Data supplied section start

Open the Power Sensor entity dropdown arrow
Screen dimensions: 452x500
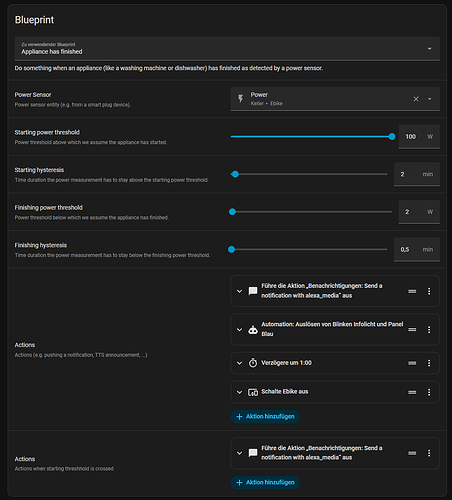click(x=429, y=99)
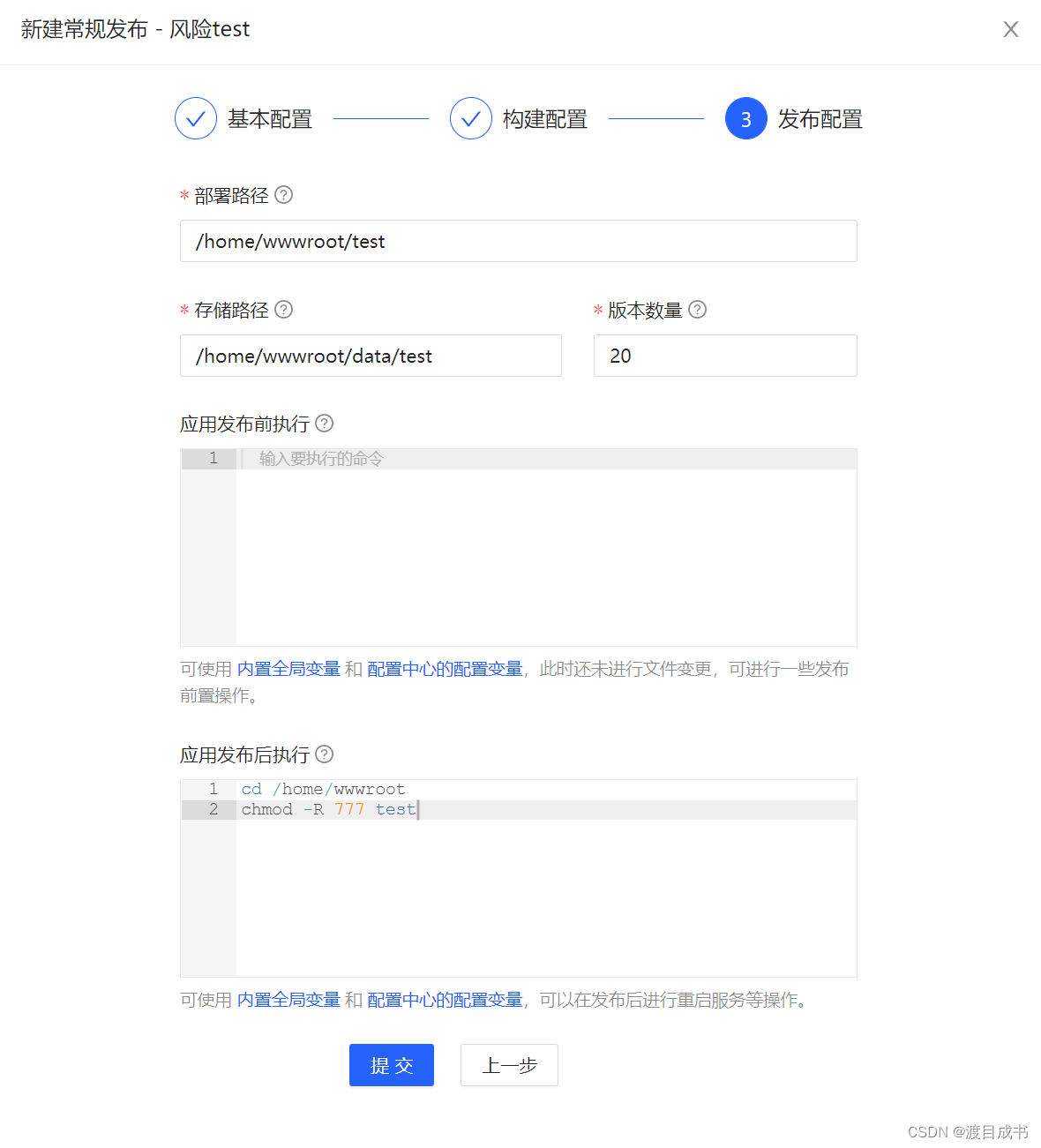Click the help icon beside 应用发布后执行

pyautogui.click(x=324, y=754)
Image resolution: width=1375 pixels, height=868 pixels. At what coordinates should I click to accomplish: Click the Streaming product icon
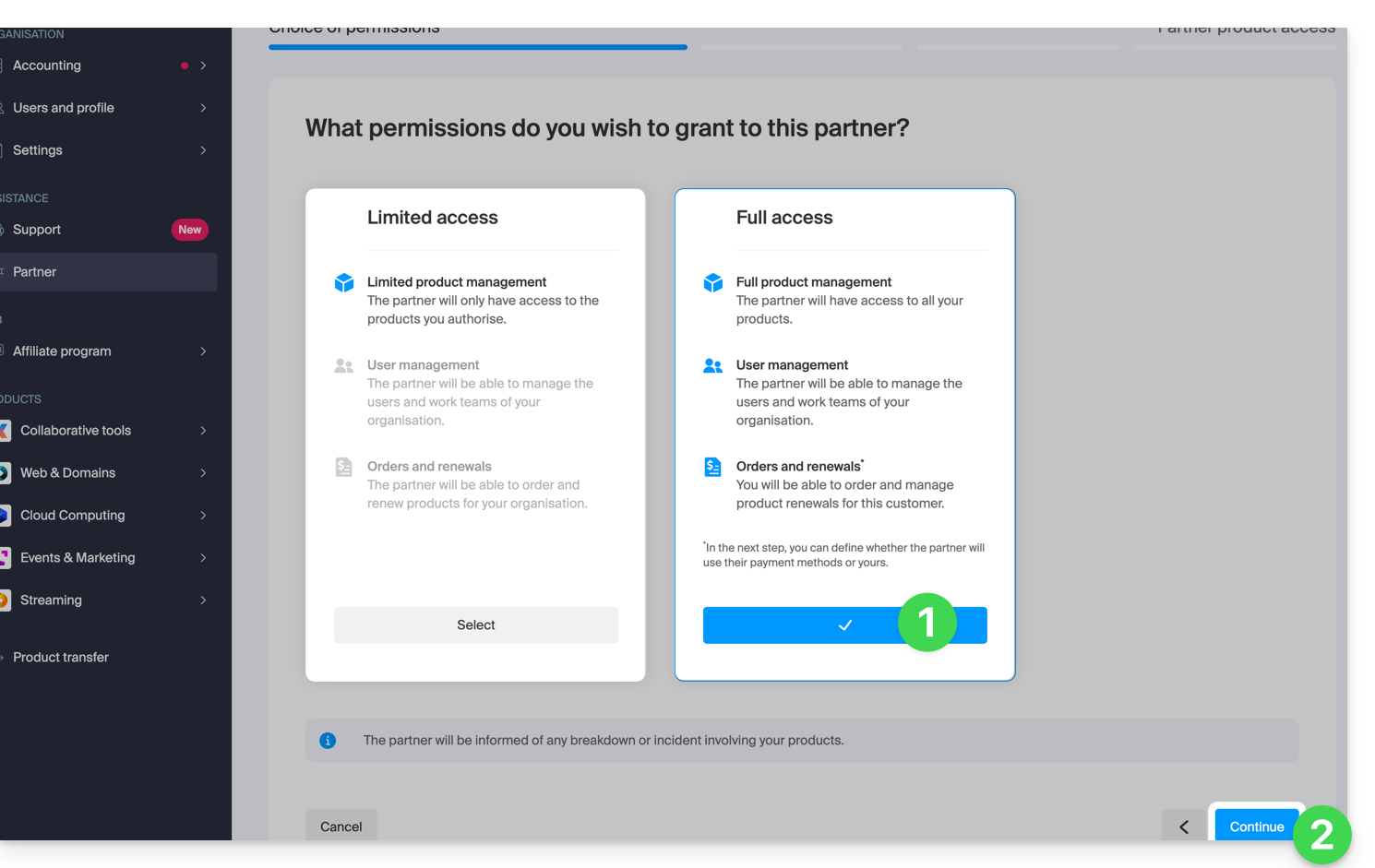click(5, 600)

Data supplied section end

_Problem to work on_
Nothing but the lines from the one containing "Screen dimensions: 452x500" through the last line of the data should appear in the answer, copied exactly, with pictures excluded.

_Response_
Screen dimensions: 452x500
click(x=429, y=99)
Click the help icon beside 应用发布后执行

pyautogui.click(x=324, y=754)
Image resolution: width=1375 pixels, height=868 pixels. At what coordinates should I click to accomplish: Click the Streaming product icon
click(5, 600)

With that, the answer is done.